Queridos amigos:
Mi profesión me ha hecho escéptico, pocas cosas que pasan en la vida me sorprenden. Cuando era joven pasaban por televisión un programa: “Casos de la vida real” y yo lo consideraba cursi, sentimentaloide y que se aprovechaban del morbo de los tele videntes para provocar la lágrima fácil. Sin embargo, corro el peligro de que lo que les voy a contar caiga en este rubro. Les diré:
Tanto el médico que me contó el caso y yo quedamos sorprendidos. Es la historia de una muchacha —muchacha de cuarenta y tantos años— que fue la única mujer de su familia. A más de ella hubo dos hermanos que se casaron pronto y se fueron lejos. La madre enviudó poco después. Estaba muy enferma de un mal artrítico que la agobiaba desde hacía años, se quejaba e incluso acudía a mi oficina (yo era el director de la clínica) a solicitar exámenes de laboratorio y gabinete raros pues según ella se sentía muy mal. La joven sintió que su deber de hija era velar por ella. Por eso rechazó uno tras otro a los galanes que la pretendieron. La misión de su vida era su madre.

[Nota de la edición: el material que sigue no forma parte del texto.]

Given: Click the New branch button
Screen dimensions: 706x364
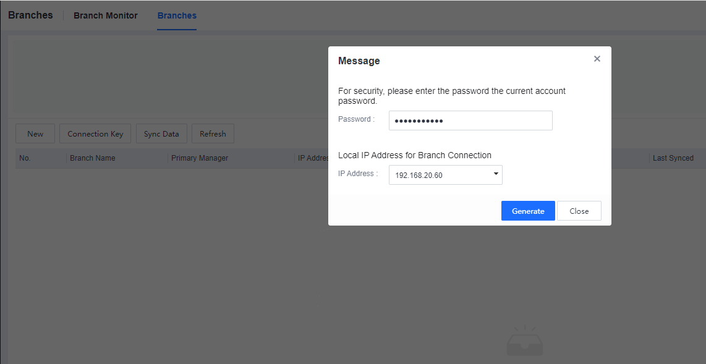Looking at the screenshot, I should (35, 133).
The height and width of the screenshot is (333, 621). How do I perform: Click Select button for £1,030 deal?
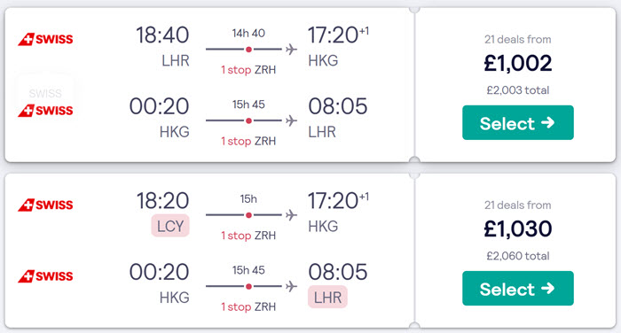pyautogui.click(x=517, y=289)
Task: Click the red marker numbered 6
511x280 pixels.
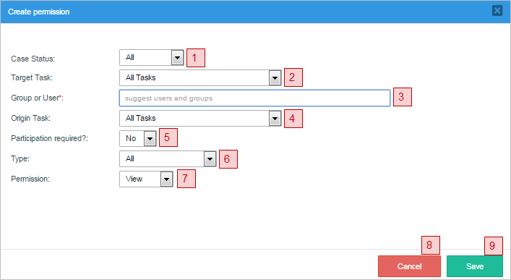Action: click(x=228, y=159)
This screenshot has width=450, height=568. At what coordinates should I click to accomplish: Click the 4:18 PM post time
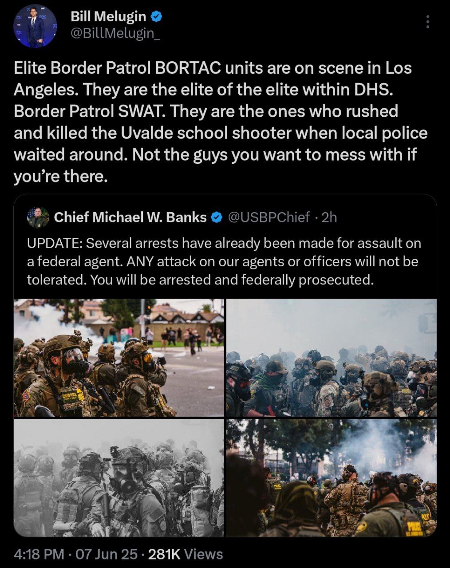pos(39,554)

Fue madrina en la boda de todas sus amigas, pero si algún muchacho quería salir con ella le decía: “Tengo novio”. No lo tenía, claro. Jamás lo tuvo. Trabajaba, y su sueldo se lo entregaba íntegro a su madre. La señora no le daba más que para comprarse un vestido de vez en cuando, o unos zapatos, para el autobús, y ocasionalmente para ir a merendar con sus amigas o para el regalito de una despedida o algún baby shower. Le decía que lo demás lo guardaba para la vejez de las dos. Y ella estaba conforme. Siempre estuvo conforme con la voluntad de su madre, y más cuando llegó a los cuarenta y supo de seguro que ya no se iba a casar.
Pero ¿quién dice que pasados los cuarenta una mujer ya no se casará? Llegó un pretendiente. Pero no para ella: para su mamá. Un viudo de 70 años vio en aquella señora a una perfecta compañera para le vejez. A la mujer se le quitaron todos los achaques como por ensalmo; andaba feliz; parecía una chicuela ilusionada. Después de un breve cortejo los felices novios se casaron, y él se la llevó lejos, a Estados Unidos. De invitar a la hija de vivir con ellos, ni pensarlo. La vida allá es muy cara.
¿Y los ahorros para la vejez, etcétera? Se le fueron a la flamante desposada en su ajuar de novia y en su vestuario; en tintes para el pelo; en tratamientos para el cutis. “No te preocupes hijita. A nadie le falta Dios” —le decía mientras se arreglaba para ir al gimnasio, pues quería adelgazar para la boda—.
Ahora la muchacha —muchacha de 40 años— siente que Dios le falta. No sabe qué hacer, sola en la casa, va y viene como fantasma sin recordar qué iba a hacer, si es que iba a hacer algo. Ya no quiere hacer nada. Lo único que hace es pensar.
Al discutir este caso en la sala de juntas, nuestra trabajadora social dio el colofón definitivo:
“A la muchacha de 40 años, eso y más merece por pendeja”.